MANAGEMENT CONTRACT AND BUSINESS SERVICES AGREEMENT
Exhibit 10.1
AND
BUSINESS SERVICES AGREEMENT
This MANAGEMENT CONTRACT AND BUSINESS SERVICES AGREEMENT (the "Agreement") is made effective as of June 28, 2000 between The Internet Business Factory, Inc., (“IBF”), 0000 Xxx Xxxxxx, Xxxxx 000, Xxxxxxx, Xxxxx 00000 and A Time To Grow, Inc., (“ATG”), of 0000 Xxx Xxxxxx, Xxxxx 000, Xxxxxxx, Xxxxx 00000.
WHEREAS, IBF is an Internet incubator with experienced management, programmers, legal staff, equipment and other resources useful in the development of new Internet businesses, and
WHEREASE, ATG is a start-up Internet Company in need of such services and,
WHEREAS, IBF is willing to fund the early stage development of ATG, and
WHEREAS, ATG does not currently have financial resources that it can use to fund the development of its business plan, Web site and product,
THEREFORE, the Parties to this Agreement Agree as follows:
1. MANAGEMENT AGREEMENT. For a period of nine months from the date of this Agreement, IBF will provide management, business plan development, strategic planning and oversight of operations and product development to ATG under the terms of this Agreement. It is understood and agreed between the parties that the management team assigned to assist in the development of ATG under the terms of this Agreement are also involved in the management of IBF and other portfolio companies and that they will function as the key officers of the Company during the term of this Agreement.
2. SERVICES. IBF will provide software design support, research on content resources and content management software, Web design, marketing plan development and operational support for the development and deployment of the ATG business plan.

⁂

→ Task to complete: Print the entire management agreement word for word. The items play no part in this.

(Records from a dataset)

⁂

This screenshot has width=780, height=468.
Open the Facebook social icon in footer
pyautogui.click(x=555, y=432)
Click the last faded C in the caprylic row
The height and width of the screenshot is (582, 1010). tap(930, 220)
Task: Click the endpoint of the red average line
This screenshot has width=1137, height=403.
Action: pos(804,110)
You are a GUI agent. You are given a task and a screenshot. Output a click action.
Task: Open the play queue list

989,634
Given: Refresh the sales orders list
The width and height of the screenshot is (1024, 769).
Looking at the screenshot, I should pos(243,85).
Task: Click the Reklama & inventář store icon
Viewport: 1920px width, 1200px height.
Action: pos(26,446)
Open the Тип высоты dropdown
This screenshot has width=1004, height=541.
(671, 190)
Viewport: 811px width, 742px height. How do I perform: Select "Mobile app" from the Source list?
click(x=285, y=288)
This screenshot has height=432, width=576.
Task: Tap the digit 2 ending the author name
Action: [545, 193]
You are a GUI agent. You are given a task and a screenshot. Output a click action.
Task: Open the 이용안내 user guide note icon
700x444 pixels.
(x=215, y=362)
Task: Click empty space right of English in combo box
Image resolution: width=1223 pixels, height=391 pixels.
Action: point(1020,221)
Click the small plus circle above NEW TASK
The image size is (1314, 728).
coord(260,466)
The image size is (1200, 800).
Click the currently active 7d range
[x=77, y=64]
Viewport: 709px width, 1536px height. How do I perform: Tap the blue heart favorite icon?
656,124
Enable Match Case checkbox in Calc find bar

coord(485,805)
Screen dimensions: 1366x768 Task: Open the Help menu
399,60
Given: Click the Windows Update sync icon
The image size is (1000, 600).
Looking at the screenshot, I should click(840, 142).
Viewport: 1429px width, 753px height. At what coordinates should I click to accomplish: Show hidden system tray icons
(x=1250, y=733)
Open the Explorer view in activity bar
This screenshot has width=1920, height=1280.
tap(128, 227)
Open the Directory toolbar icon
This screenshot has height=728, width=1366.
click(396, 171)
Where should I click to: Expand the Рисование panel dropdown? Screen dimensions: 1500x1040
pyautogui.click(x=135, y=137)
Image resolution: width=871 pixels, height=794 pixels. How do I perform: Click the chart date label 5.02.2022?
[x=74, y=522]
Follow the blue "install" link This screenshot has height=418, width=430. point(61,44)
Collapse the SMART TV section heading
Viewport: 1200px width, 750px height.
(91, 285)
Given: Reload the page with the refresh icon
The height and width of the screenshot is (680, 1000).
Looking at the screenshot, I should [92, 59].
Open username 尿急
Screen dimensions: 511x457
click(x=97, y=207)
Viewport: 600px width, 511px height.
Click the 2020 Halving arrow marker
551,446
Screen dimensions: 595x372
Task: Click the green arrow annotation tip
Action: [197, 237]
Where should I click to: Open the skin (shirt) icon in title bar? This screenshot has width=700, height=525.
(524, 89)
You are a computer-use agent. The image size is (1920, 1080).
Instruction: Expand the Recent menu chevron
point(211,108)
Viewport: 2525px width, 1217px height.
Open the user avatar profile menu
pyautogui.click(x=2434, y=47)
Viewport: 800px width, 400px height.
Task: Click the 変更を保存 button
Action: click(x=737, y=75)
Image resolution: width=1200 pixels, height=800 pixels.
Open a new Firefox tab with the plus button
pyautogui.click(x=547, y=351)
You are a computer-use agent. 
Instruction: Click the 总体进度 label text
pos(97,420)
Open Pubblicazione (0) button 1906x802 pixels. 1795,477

⁂

→ Solution for this exercise:
MANAGEMENT CONTRACT AND BUSINESS SERVICES AGREEMENT
Exhibit 10.1
AND
BUSINESS SERVICES AGREEMENT
This MANAGEMENT CONTRACT AND BUSINESS SERVICES AGREEMENT (the "Agreement") is made effective as of June 28, 2000 between The Internet Business Factory, Inc., (“IBF”), 0000 Xxx Xxxxxx, Xxxxx 000, Xxxxxxx, Xxxxx 00000 and A Time To Grow, Inc., (“ATG”), of 0000 Xxx Xxxxxx, Xxxxx 000, Xxxxxxx, Xxxxx 00000.
WHEREAS, IBF is an Internet incubator with experienced management, programmers, legal staff, equipment and other resources useful in the development of new Internet businesses, and
WHEREASE, ATG is a start-up Internet Company in need of such services and,
WHEREAS, IBF is willing to fund the early stage development of ATG, and
WHEREAS, ATG does not currently have financial resources that it can use to fund the development of its business plan, Web site and product,
THEREFORE, the Parties to this Agreement Agree as follows:
1. MANAGEMENT AGREEMENT. For a period of nine months from the date of this Agreement, IBF will provide management, business plan development, strategic planning and oversight of operations and product development to ATG under the terms of this Agreement. It is understood and agreed between the parties that the management team assigned to assist in the development of ATG under the terms of this Agreement are also involved in the management of IBF and other portfolio companies and that they will function as the key officers of the Company during the term of this Agreement.
2. SERVICES. IBF will provide software design support, research on content resources and content management software, Web design, marketing plan development and operational support for the development and deployment of the ATG business plan.